■ Information provided:

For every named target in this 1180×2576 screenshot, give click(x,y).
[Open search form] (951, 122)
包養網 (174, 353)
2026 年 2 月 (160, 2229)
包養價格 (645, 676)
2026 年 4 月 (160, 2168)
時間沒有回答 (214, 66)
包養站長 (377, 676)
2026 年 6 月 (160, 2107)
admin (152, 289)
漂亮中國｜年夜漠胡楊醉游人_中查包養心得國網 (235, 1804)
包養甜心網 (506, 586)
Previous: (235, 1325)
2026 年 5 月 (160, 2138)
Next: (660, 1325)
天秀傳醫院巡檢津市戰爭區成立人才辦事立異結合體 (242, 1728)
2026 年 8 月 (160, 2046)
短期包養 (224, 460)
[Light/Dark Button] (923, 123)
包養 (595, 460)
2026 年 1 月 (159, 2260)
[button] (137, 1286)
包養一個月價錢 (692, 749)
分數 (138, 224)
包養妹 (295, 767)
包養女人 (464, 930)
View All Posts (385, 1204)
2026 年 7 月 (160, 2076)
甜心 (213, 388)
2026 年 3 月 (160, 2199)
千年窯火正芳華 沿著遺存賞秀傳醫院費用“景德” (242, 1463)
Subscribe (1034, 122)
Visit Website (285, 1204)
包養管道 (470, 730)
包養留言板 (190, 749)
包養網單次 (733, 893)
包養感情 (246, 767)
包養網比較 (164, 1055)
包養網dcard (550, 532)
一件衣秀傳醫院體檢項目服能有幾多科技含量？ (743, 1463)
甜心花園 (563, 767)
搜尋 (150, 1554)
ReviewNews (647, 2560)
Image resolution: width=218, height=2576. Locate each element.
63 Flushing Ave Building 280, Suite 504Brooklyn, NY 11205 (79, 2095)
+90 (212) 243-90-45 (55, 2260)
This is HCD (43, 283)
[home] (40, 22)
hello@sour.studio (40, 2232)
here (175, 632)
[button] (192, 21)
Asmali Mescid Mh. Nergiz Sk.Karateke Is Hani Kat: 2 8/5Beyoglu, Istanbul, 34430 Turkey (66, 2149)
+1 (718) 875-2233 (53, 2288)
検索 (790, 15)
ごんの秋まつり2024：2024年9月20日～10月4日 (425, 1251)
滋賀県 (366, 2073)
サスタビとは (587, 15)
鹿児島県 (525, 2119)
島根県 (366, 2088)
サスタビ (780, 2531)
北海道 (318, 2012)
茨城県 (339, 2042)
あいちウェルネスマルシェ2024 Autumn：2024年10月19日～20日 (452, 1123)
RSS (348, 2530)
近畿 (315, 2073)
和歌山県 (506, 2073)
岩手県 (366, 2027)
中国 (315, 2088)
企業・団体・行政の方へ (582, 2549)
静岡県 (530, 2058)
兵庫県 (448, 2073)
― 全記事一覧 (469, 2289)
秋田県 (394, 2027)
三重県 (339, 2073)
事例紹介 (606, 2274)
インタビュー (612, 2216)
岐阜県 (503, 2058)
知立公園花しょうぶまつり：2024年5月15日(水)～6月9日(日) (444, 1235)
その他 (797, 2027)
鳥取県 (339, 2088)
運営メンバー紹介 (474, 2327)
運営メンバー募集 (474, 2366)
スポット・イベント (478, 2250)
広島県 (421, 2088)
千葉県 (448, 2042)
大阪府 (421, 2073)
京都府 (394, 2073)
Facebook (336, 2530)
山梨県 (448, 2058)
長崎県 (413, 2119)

■ Exercise:
Your answer must consist solely of the lines above between the line holding "Previous: (235, 1325)" and the line holding "包養妹 (295, 767)", inclusive, copied exactly.

■ Result below:
Previous: (235, 1325)
2026 年 5 月 (160, 2138)
Next: (660, 1325)
天秀傳醫院巡檢津市戰爭區成立人才辦事立異結合體 (242, 1728)
2026 年 8 月 (160, 2046)
短期包養 (224, 460)
[Light/Dark Button] (923, 123)
包養 (595, 460)
2026 年 1 月 (159, 2260)
[button] (137, 1286)
包養一個月價錢 (692, 749)
分數 (138, 224)
包養妹 (295, 767)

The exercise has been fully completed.